Around this same time I found Aron Ra on YouTube. His channel focuses on science, evolution, and debunking religious nonsense. He has a multi-part video series which completely debunks Noah’s flood. It not only DIDN’T happen, but it COULDN’T happen…and there is science to prove it.


And when I watched that series, something astoundingly unexpected happened. That Jenga tower of faith? My faith which I thoroughly sure was strong and certain and unmoving? The whole entire tower came crashing to the ground.


My belief. My faith. My very foundation. My LIFE MISSION. It was on the floor of my mind palace in a thousand little pieces. 

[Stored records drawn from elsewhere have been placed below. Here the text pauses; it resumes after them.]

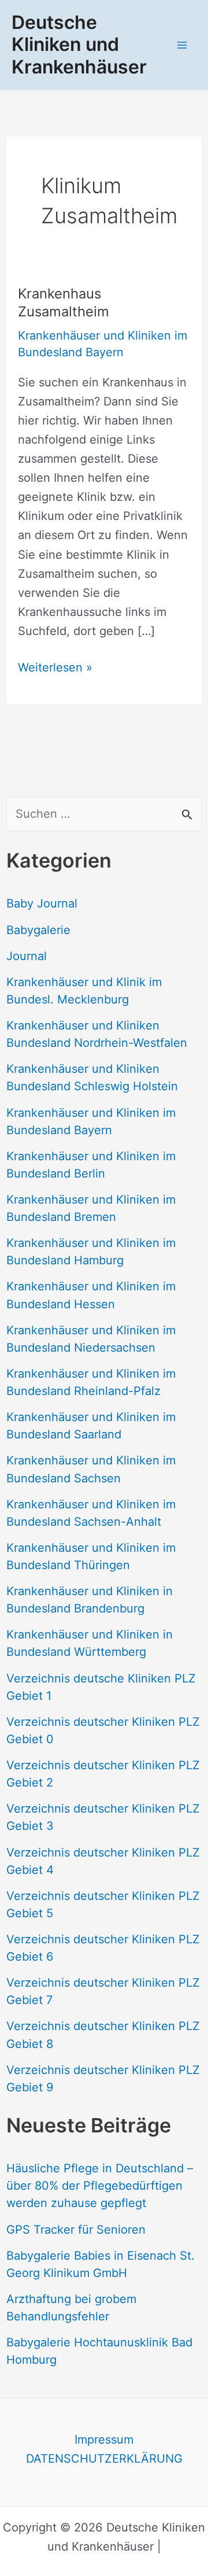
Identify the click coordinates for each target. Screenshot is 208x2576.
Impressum (104, 2439)
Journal (26, 956)
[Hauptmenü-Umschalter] (182, 44)
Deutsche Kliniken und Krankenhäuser (79, 44)
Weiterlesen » (55, 668)
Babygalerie (38, 930)
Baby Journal (41, 903)
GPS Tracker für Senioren (76, 2230)
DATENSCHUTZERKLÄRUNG (104, 2459)
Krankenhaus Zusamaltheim (63, 302)
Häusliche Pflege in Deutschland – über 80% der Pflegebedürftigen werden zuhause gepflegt (99, 2185)
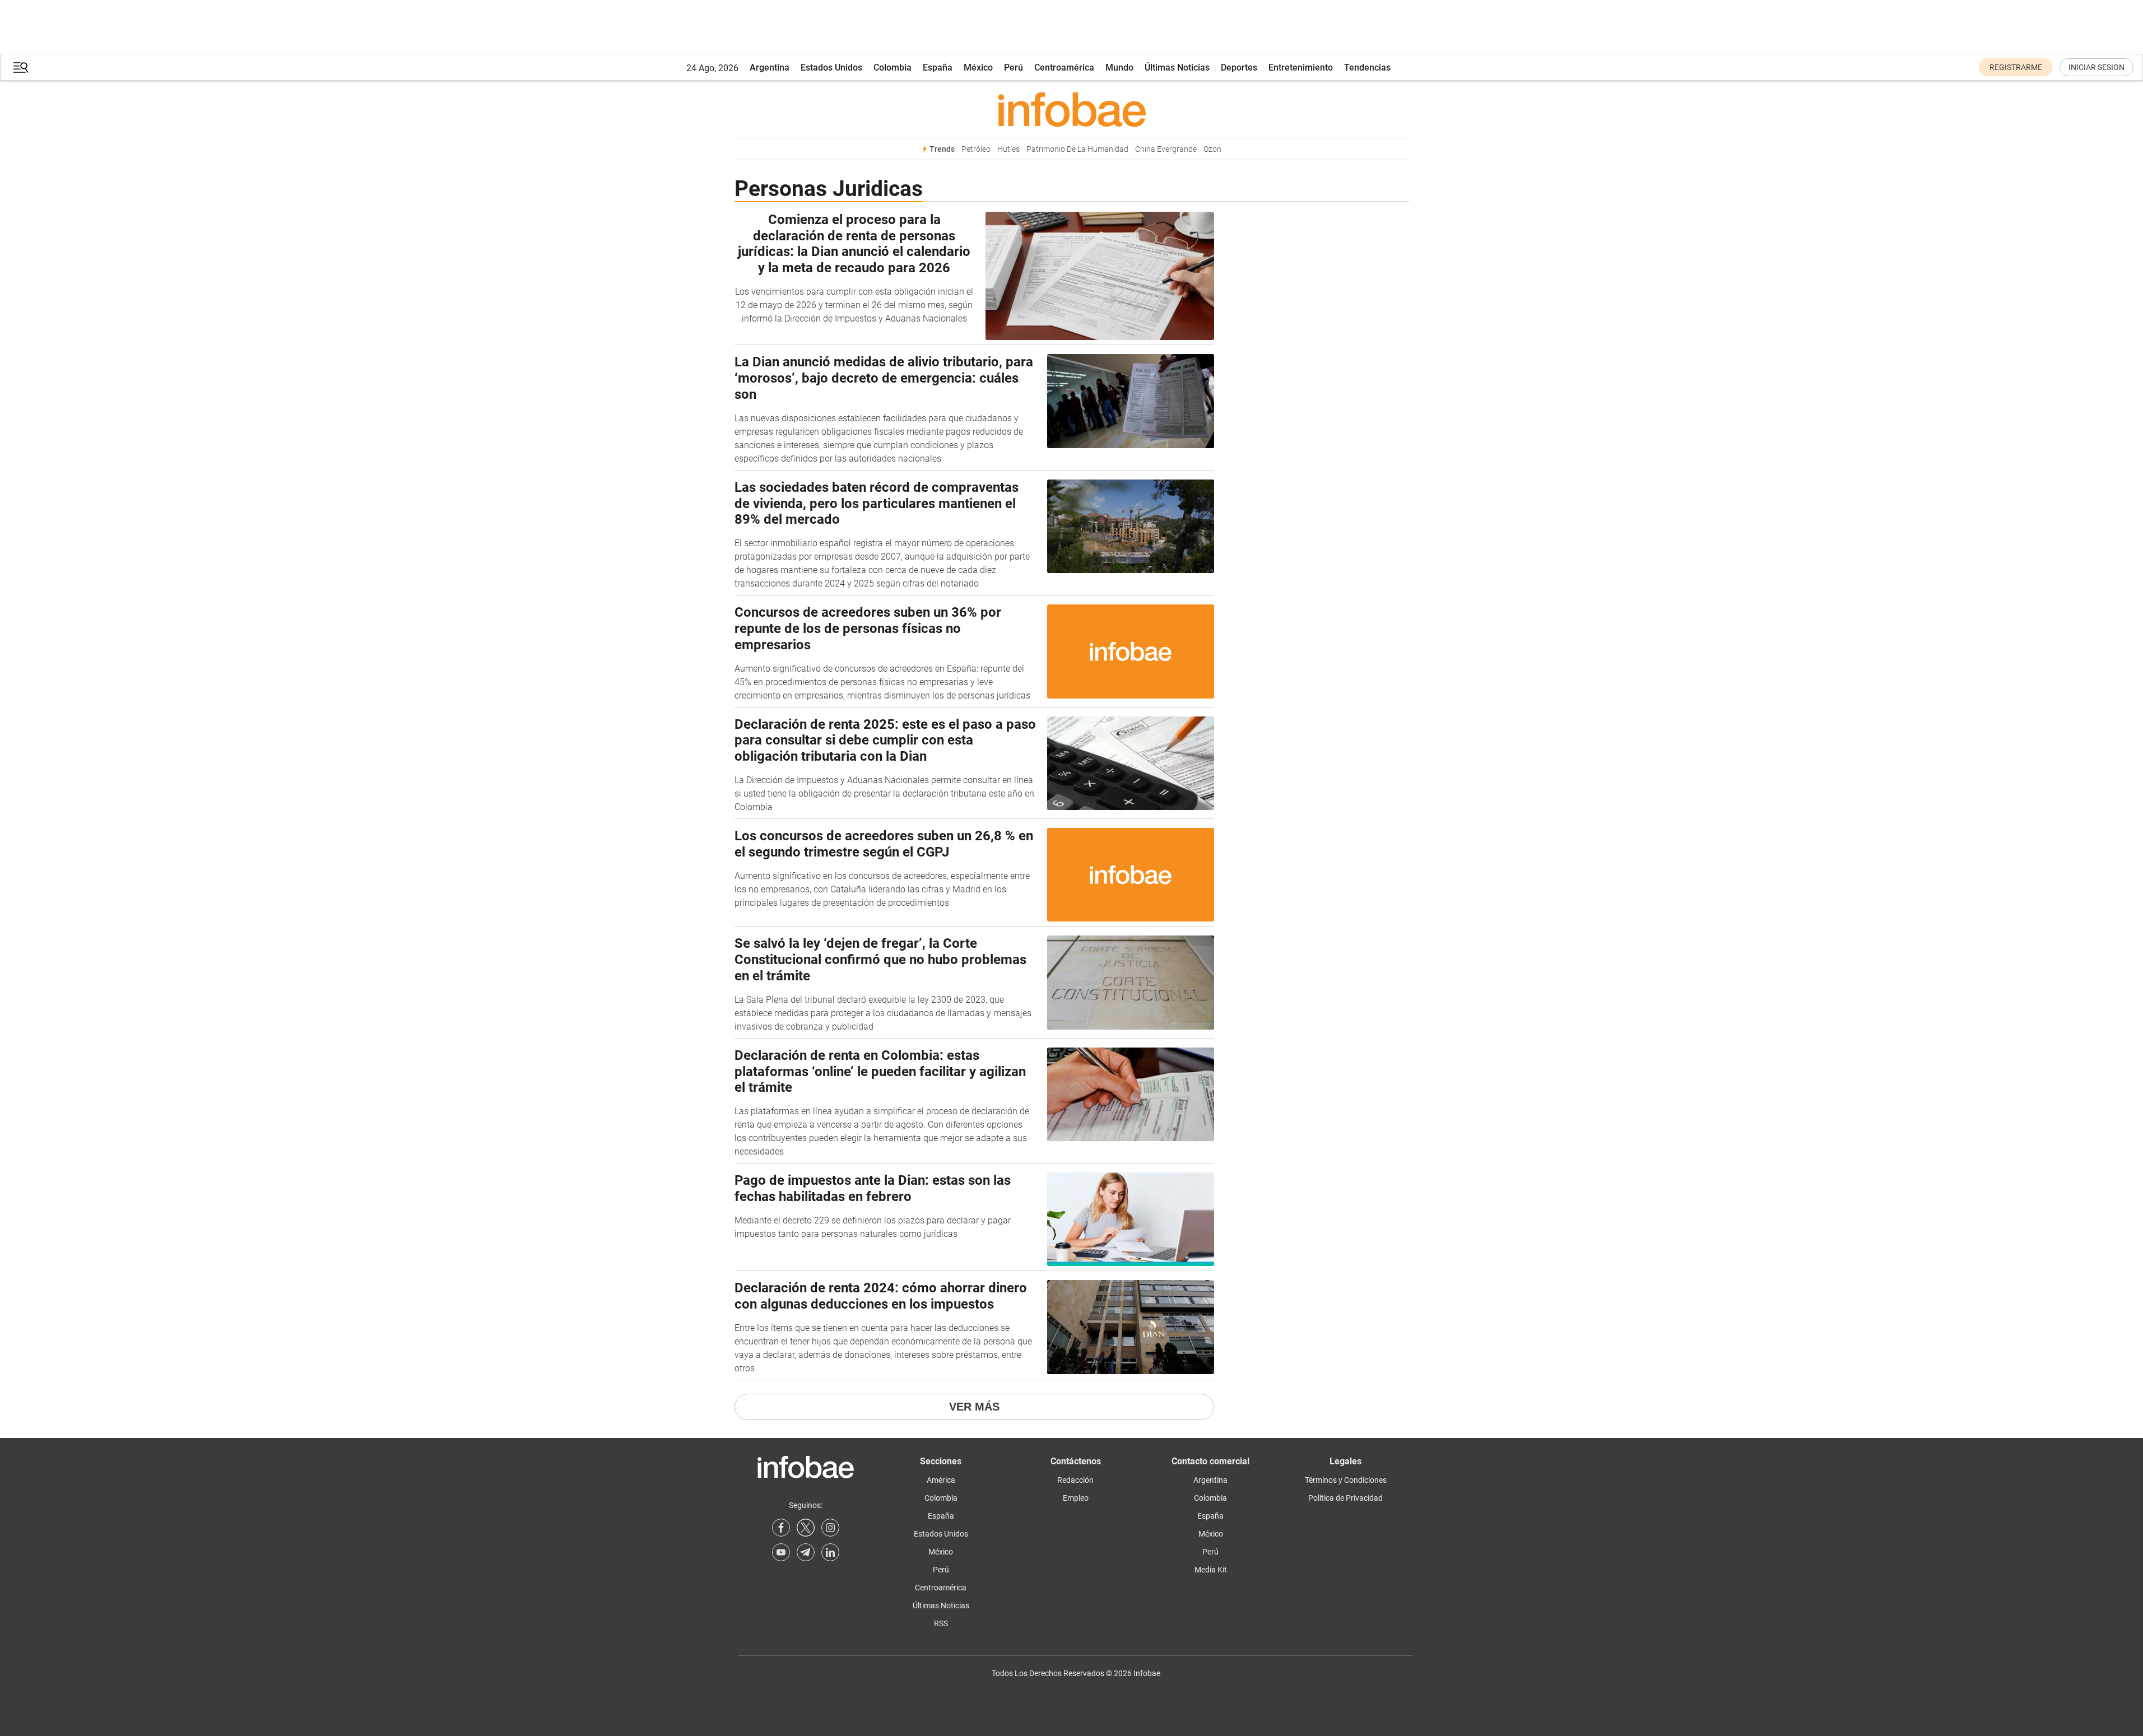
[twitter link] (806, 1528)
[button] (21, 67)
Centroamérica (1064, 67)
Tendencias (1367, 67)
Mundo (1119, 67)
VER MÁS (974, 1406)
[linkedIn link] (830, 1552)
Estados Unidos (831, 67)
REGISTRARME (2015, 67)
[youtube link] (781, 1552)
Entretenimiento (1300, 67)
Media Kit (1210, 1569)
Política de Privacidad (1345, 1497)
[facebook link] (781, 1528)
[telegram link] (806, 1552)
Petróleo (976, 149)
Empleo (1076, 1497)
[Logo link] (1072, 109)
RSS (941, 1623)
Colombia (892, 67)
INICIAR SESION (2096, 67)
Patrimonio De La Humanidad (1077, 149)
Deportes (1239, 67)
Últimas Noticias (1177, 67)
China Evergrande (1166, 149)
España (937, 67)
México (978, 67)
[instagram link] (830, 1528)
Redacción (1075, 1480)
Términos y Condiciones (1346, 1480)
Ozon (1212, 149)
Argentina (769, 67)
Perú (1013, 67)
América (941, 1480)
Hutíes (1008, 149)
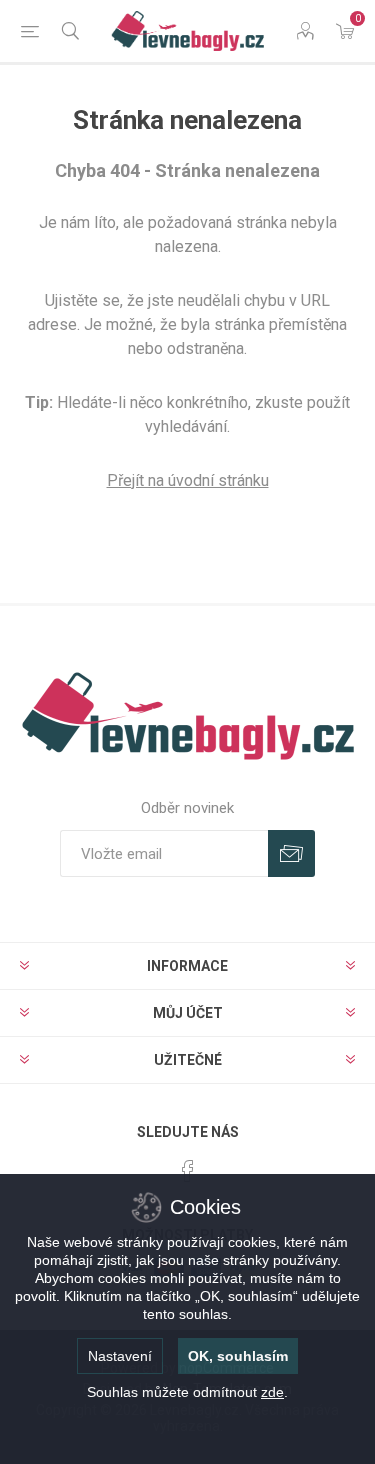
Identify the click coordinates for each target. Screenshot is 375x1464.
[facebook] (188, 1171)
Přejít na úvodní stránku (188, 480)
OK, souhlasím (238, 1356)
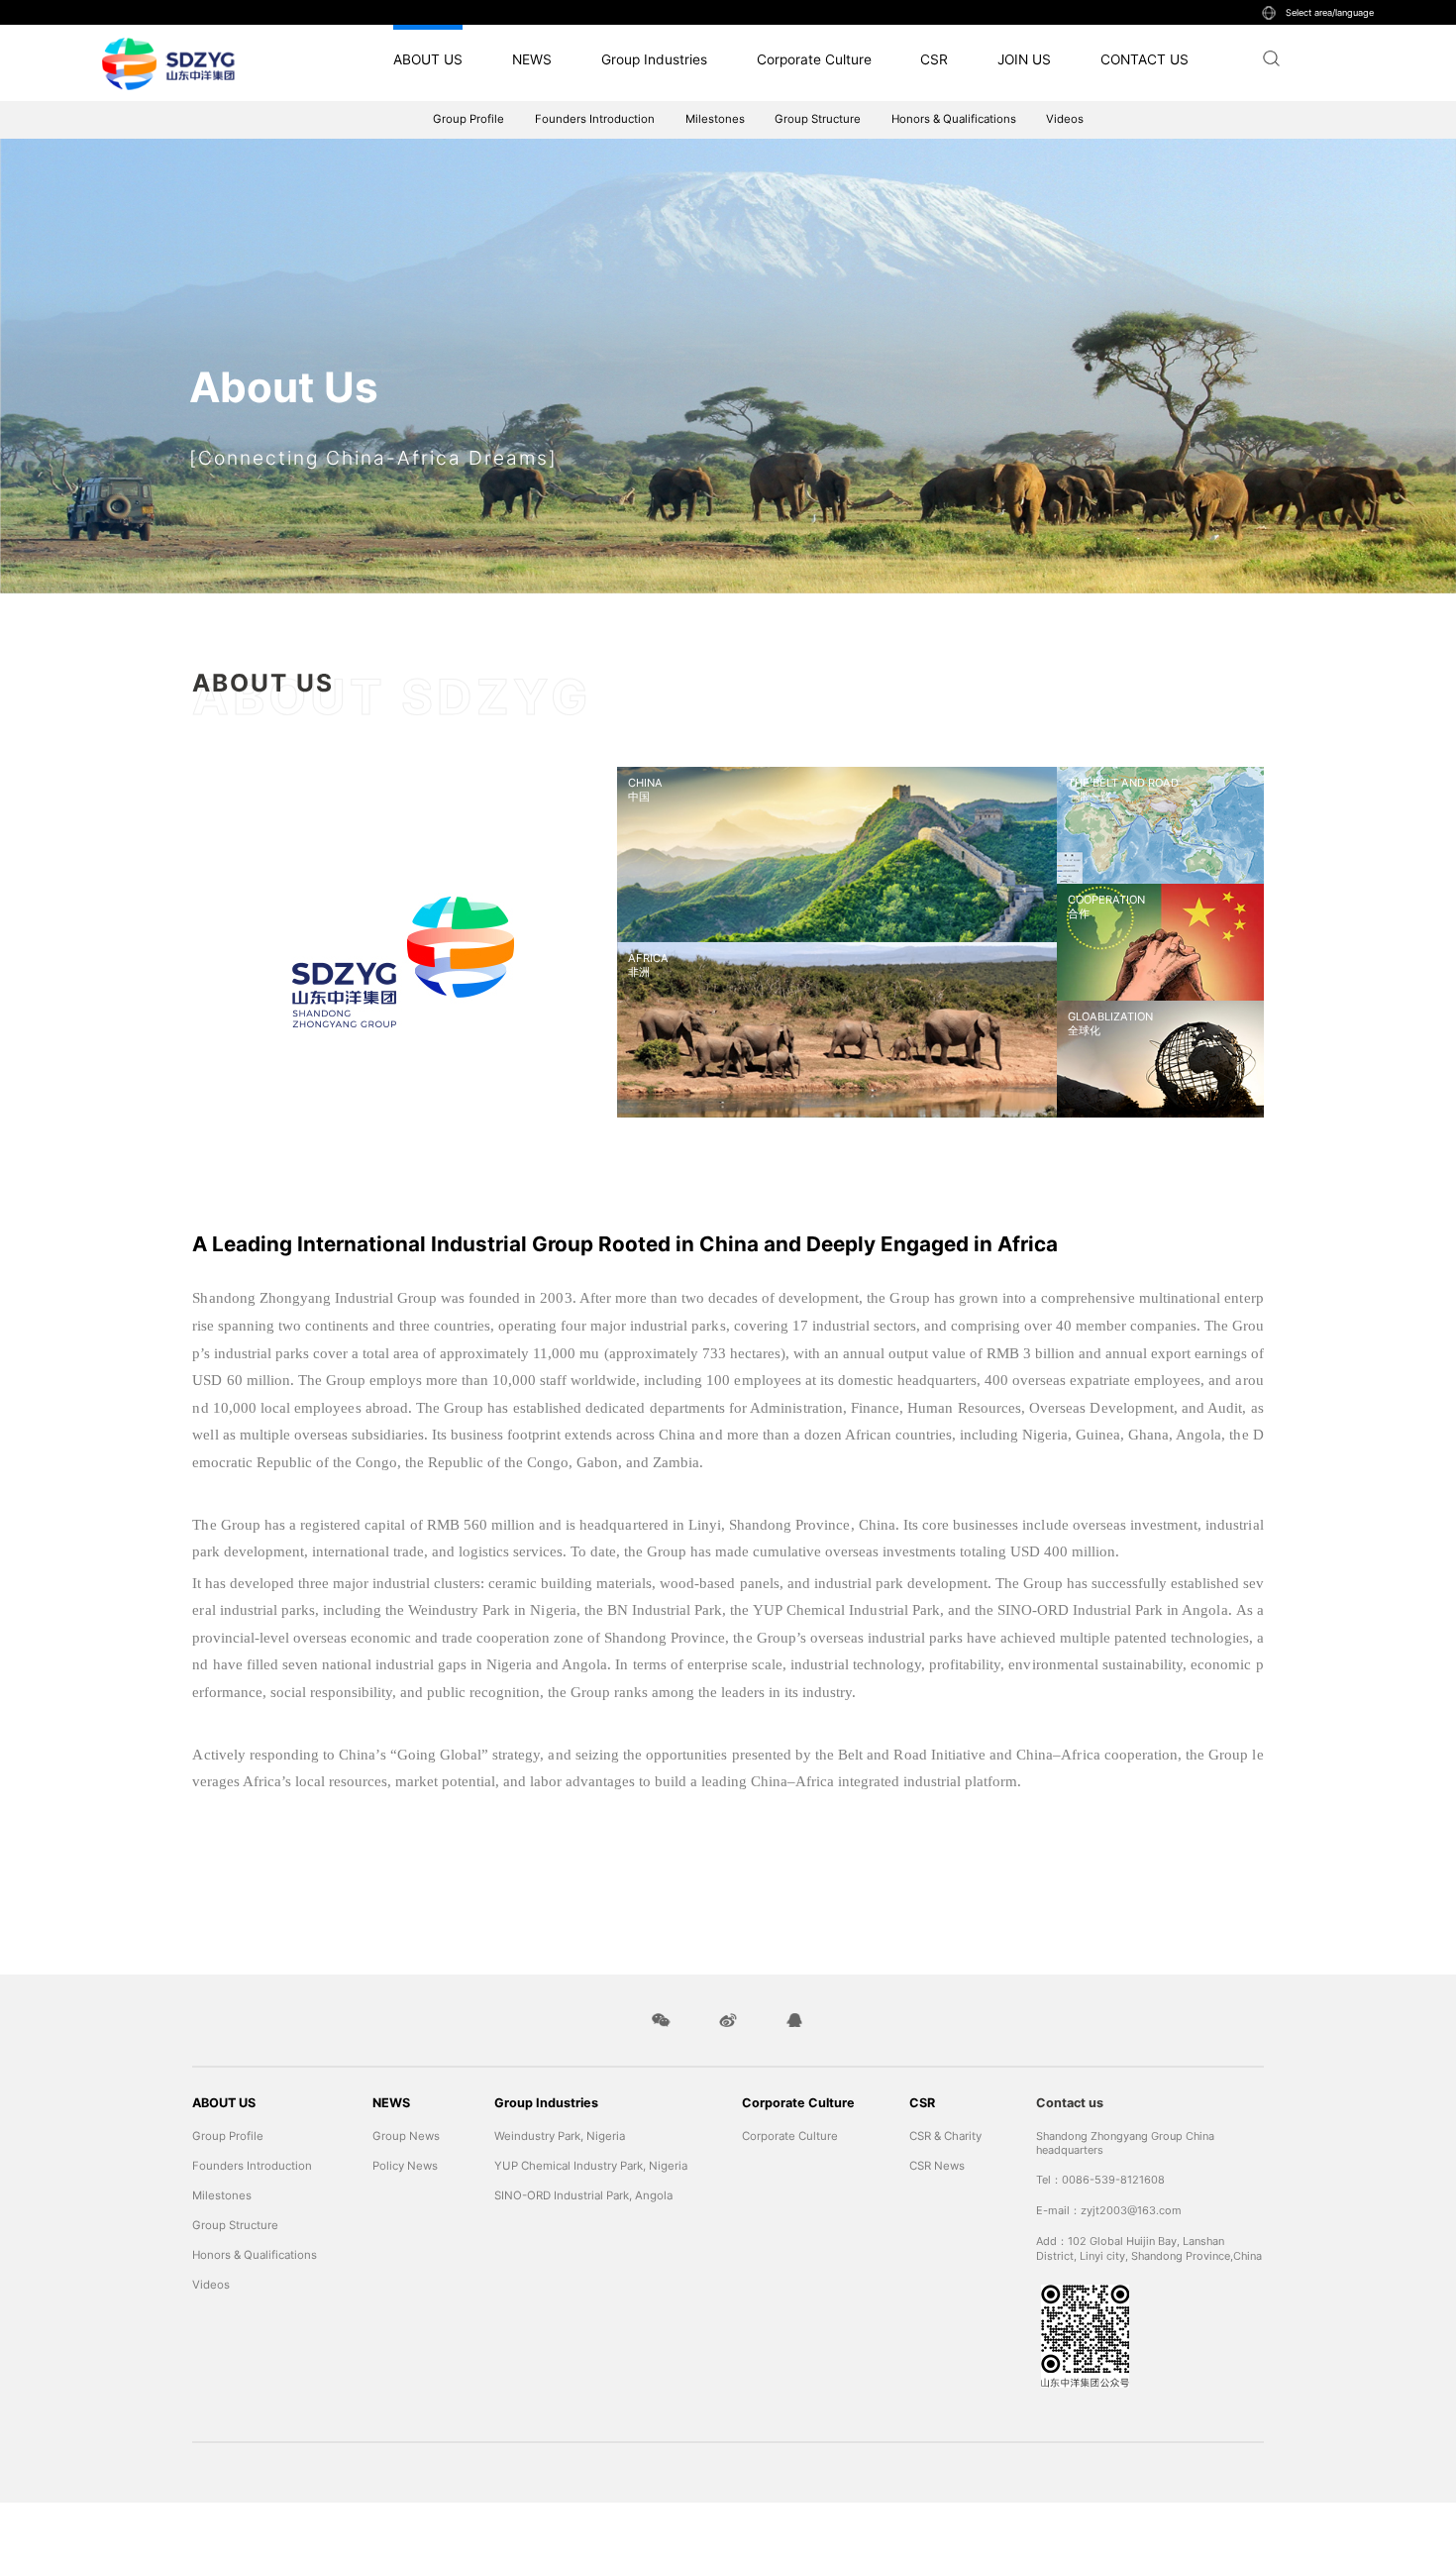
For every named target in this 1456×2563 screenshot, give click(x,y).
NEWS (532, 59)
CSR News (937, 2166)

I don’t know exactly the date when this happened. I’ve managed to pin it down (through Facebook memories, of course) to late September of 2020.


It’s still so strange to think about. I didn’t even know I was poking at it until the whole thing came crashing down.


But here I was, newly married to a good Christian man…what to do? How to bring this up? His faith was solid too but not as deep as mine had been (and let’s be honest, there’s not a whole hell of a lot of women with faith like mine) but HOLY HELL. What to do?


And again, YouTube had the answer. This time it was Matt Dillahunty’s video “Why Don’t You Love Me?”, a monologue from God’s perspective about the relationship between the Old Testament god and the nation of Israel. I was watching it in our bedroom, and the video was playing louder than I thought, because my husband came in and said “Holy crap, he’s right!” So before we even had a chance to have our first Christmas, we ended up tossing our faith together.


Now, a lot of things about me have not changed. I’m still a smartass. I still talk too much. I’m still very much a nerd.


I’m still kind and compassionate and caring. I still want to help people. My Life Mission? I did alter it. Now it is: To live by the Girl Scout Law (while being, of course, as ridiculous as possible.)


I still love to learn. I still love to read. I still, on occasion, read the Bible (but only when I’m looking something up for friends online.)


I’m still growing. I learned the phrase “bodily autonomy” during the summer of 2020 (I was 45 years old. How horrifying is that, not knowing about the concept of bodily autonomy until I was married for the SECOND TIME) and had given birth twice?)


My mom died in the summer of 2023, and later that summer I finally told my dad about my deconstruction. Mom? Would never have understood. But Dad? Listened to what I had to say. Just like he always has. Asked questions. Listened to the answers. Kept listening for years as, over the course of many short conversations, I told him about Excessively Baptist beliefs that had done me damage. He said he wanted what’s best for us. It was what he knew. He didn’t mean to harm, and I know that. He’s still one of my three favorite guys.


So why am I writing about this now?


Because I’ve been trying to write this for six years. 


Because I haven’t told my sisters yet.


Because I’ve discovered that there are THOUSANDS of GenX oldest daughters that grew up Excessively Baptist and we’ve all collectively chucked our faith. And it feels so good to know I’m not alone.


Because someone reading this needs to hear it. To know that they’re not alone either.


Because this needs to be a book and I needed to start somewhere.


Because it’s been 9 years since the bus crash and that’s almost a decade. 


Because the bus crash didn’t start it, but it certainly didn’t help.


Because I needed to finally get all the words out.


But mostly because I never was very good at journaling.